Aqqaluaq Biilmann Egede (born 1981 in Narsaq) is a Greenlandic politician from Inuit Ataqatigiit. He has been minister for raw materials and justice since April 2022, and he had previously been minister of finance and taxes (2016-2018) and minister of fisheries and prisoners (2021-2022).

==Political career==
Egede was a member of the municipal council in Narsaq Municipality 2005-2008 and in the merged Kujalleq Municipality 2009–2013. He was deputy to Inatsisartut in 2007 and has been a member of Inatsisartut since the election in 2009 .

When Kuupik Kleist stepped down as chairman of Inuit Ataqatigiit on 31 March 2014, Egede became acting chairman of the party. Egede announced his candidacy for the post of chairman on 16 April 2014, but narrowly lost the election as he received 35 votes at the IA's extraordinary national meeting on 31 May 2014, while Sara Olsvig won with 37 votes.

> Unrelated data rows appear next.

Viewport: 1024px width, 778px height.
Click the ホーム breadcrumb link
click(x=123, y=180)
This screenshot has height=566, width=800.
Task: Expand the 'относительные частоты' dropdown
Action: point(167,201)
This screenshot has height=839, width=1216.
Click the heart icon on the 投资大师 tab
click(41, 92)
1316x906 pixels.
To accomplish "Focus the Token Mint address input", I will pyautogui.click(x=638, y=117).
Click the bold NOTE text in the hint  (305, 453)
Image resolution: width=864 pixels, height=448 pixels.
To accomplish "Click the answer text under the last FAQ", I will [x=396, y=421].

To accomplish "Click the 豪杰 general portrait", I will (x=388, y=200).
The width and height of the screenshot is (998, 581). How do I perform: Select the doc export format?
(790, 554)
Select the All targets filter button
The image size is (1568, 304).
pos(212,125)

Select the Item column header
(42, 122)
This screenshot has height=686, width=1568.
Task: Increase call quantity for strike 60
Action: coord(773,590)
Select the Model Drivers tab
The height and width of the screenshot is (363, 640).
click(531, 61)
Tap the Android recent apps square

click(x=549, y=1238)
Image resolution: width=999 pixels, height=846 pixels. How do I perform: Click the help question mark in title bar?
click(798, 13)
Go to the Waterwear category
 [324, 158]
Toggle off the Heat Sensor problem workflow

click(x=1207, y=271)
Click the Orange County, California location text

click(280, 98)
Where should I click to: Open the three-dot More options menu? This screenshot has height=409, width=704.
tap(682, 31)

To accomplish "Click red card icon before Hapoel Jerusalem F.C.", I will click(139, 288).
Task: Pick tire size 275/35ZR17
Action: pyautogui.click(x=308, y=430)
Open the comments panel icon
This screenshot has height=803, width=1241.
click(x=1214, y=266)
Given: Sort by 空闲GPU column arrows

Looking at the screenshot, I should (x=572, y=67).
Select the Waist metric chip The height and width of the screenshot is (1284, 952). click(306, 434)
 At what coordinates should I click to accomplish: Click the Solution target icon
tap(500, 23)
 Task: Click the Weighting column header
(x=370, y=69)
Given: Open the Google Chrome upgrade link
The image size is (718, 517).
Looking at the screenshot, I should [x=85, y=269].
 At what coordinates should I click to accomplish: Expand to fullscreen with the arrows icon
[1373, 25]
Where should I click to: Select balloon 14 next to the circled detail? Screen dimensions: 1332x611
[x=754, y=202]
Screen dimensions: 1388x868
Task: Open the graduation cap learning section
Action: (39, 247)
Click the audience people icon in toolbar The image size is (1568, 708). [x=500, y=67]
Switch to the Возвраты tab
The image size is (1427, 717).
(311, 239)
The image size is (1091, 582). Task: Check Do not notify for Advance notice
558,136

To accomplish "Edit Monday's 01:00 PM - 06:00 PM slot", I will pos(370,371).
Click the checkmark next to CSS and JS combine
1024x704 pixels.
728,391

Egede was Minister of Finance and Taxes in the Government of Kim Kielsen from 27 October 2016 to 15 May 2018. In the First Egede cabinet he was Minister of Fisheries and Traps from 23 April 2021 to 4 April 2022. Upon the formation of the second government of Múte Bourup Egede, the fishing and trapping area went to Siumut, and Egede instead became Minister of Raw Materials and Justice from 5 April 2022.